**** RECORDS TO USE ****

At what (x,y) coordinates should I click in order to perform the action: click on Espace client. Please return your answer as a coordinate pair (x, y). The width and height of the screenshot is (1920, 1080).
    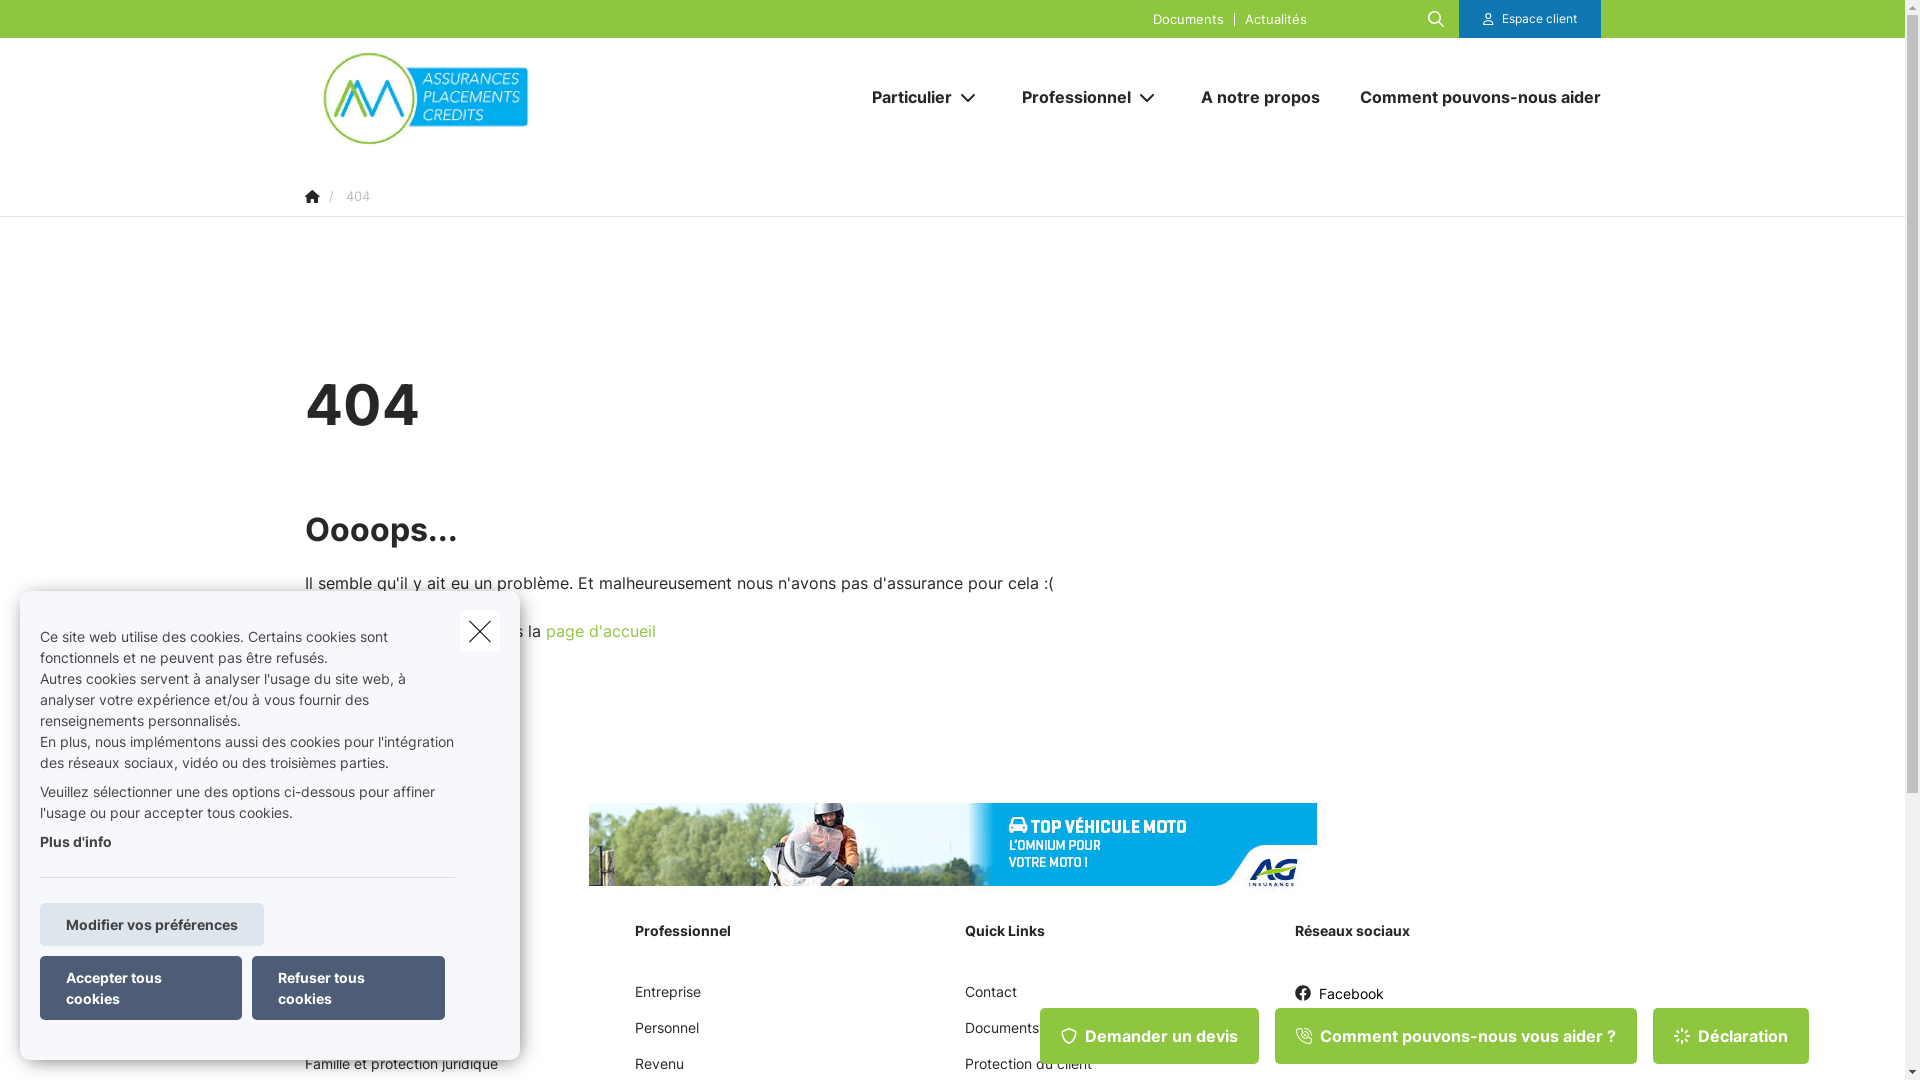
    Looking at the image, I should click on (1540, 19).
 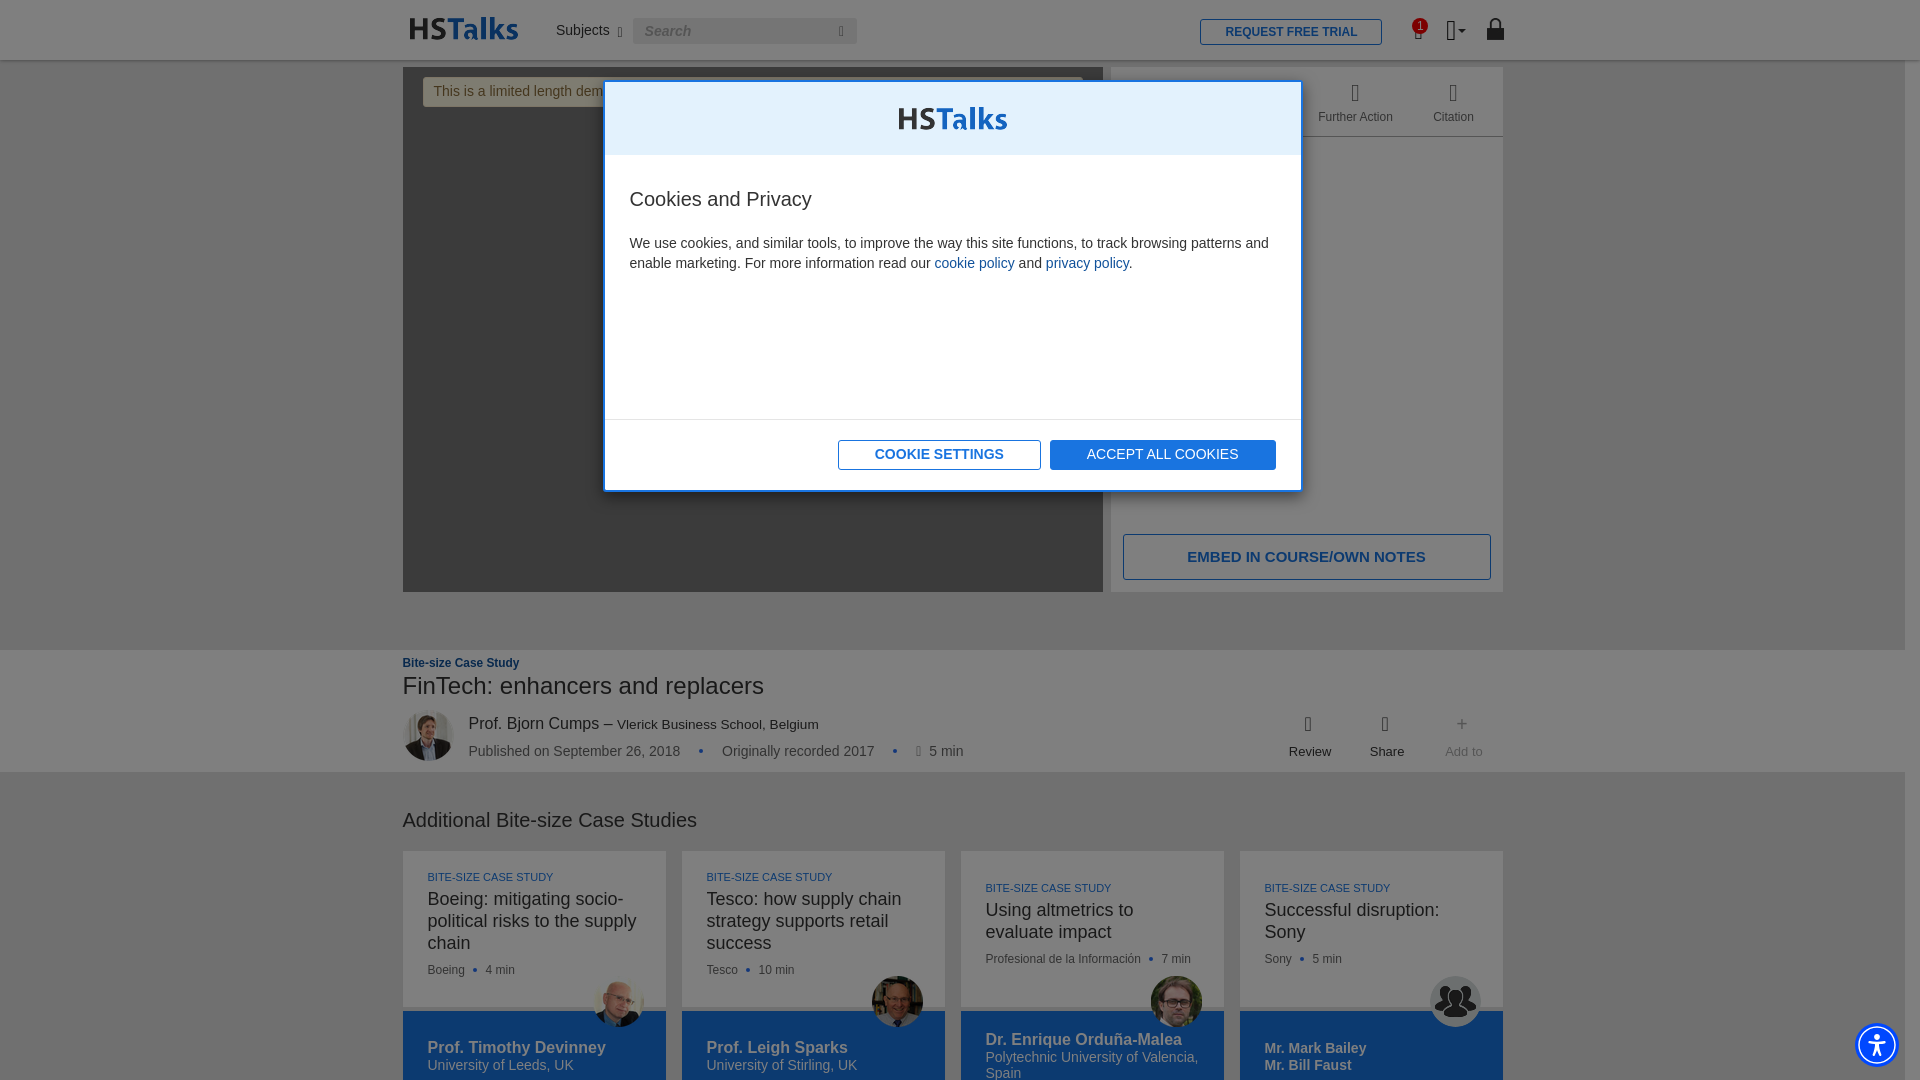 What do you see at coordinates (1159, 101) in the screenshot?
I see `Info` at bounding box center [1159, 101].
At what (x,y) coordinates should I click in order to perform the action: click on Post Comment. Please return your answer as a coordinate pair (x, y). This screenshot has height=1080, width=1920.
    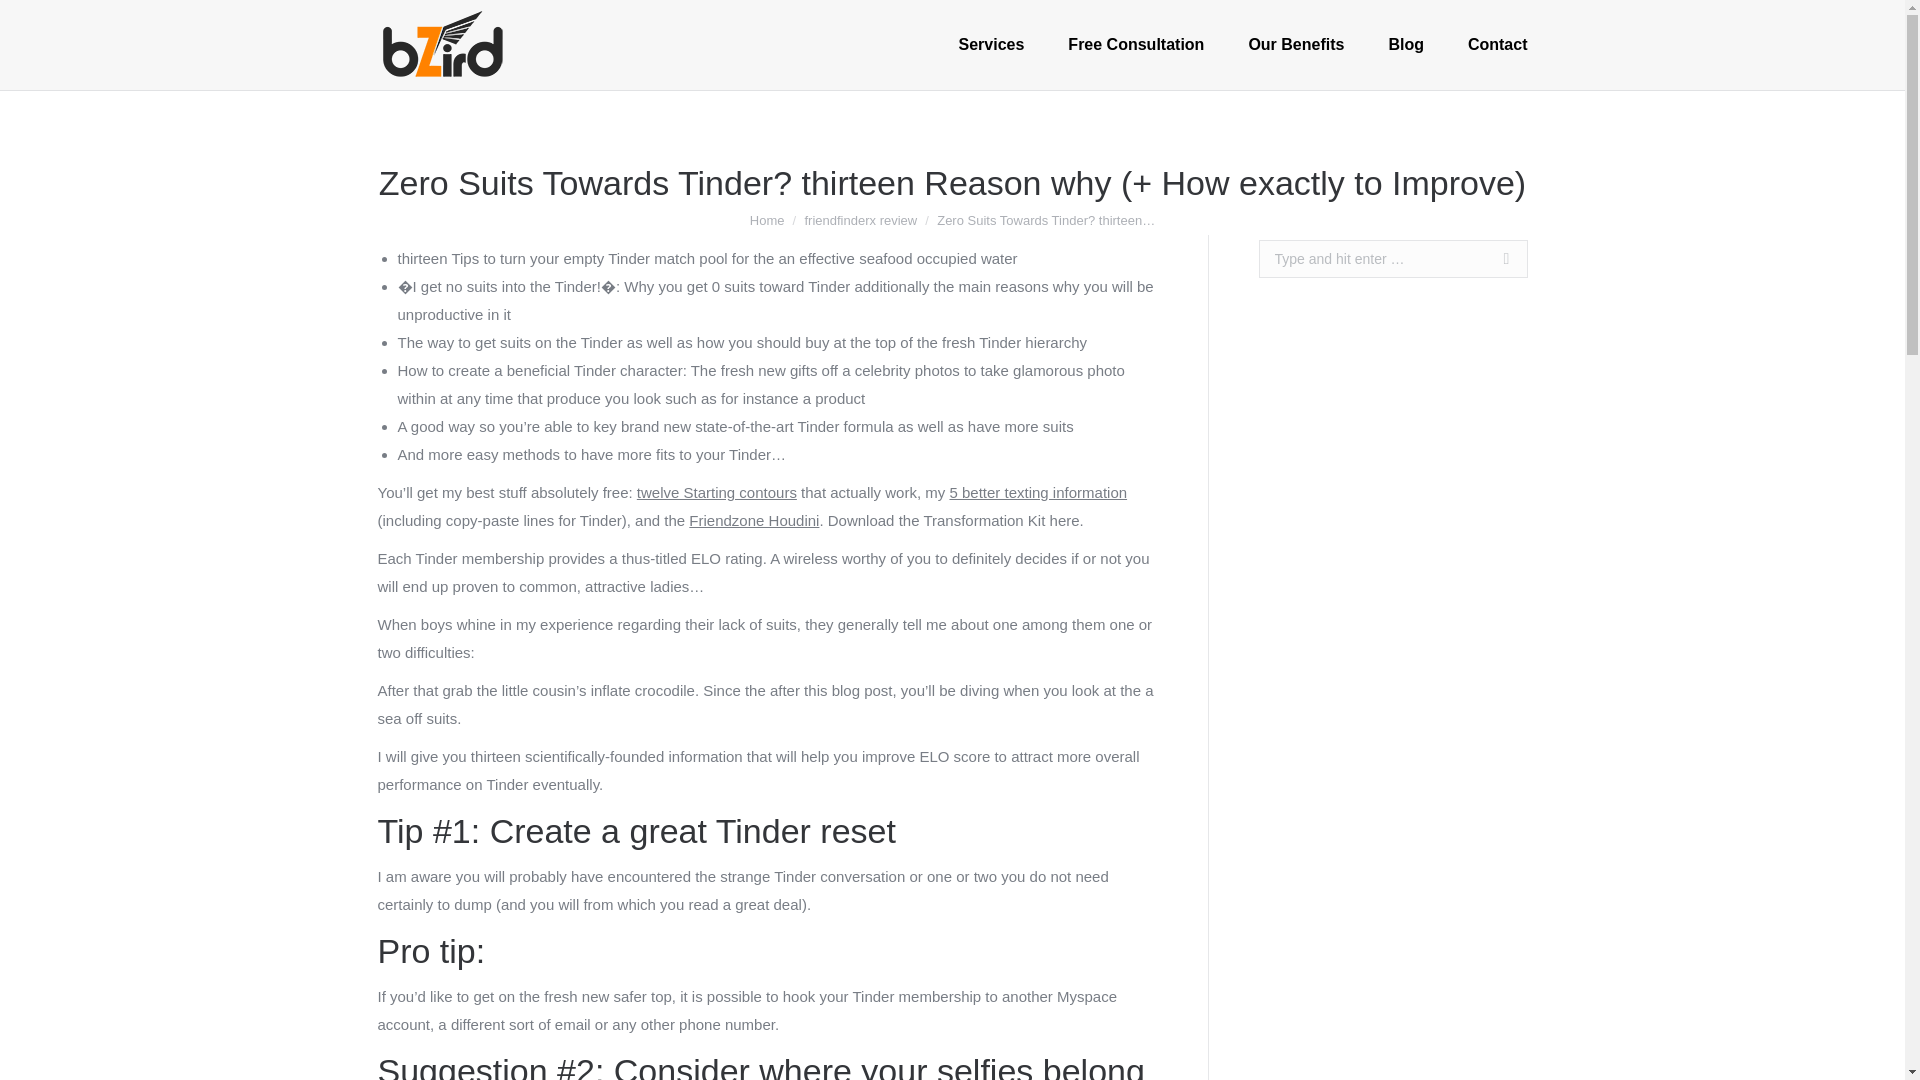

****

EXERCISE —
Copy out every entry above word for word, omitting the pictures.

SOLUTION TO THIS TASK —
At what (x,y) coordinates should I click in order to perform the action: click on Espace client. Please return your answer as a coordinate pair (x, y). The width and height of the screenshot is (1920, 1080).
    Looking at the image, I should click on (1540, 19).
  What do you see at coordinates (1159, 101) in the screenshot?
I see `Info` at bounding box center [1159, 101].
At what (x,y) coordinates should I click in order to perform the action: click on Post Comment. Please return your answer as a coordinate pair (x, y). This screenshot has height=1080, width=1920.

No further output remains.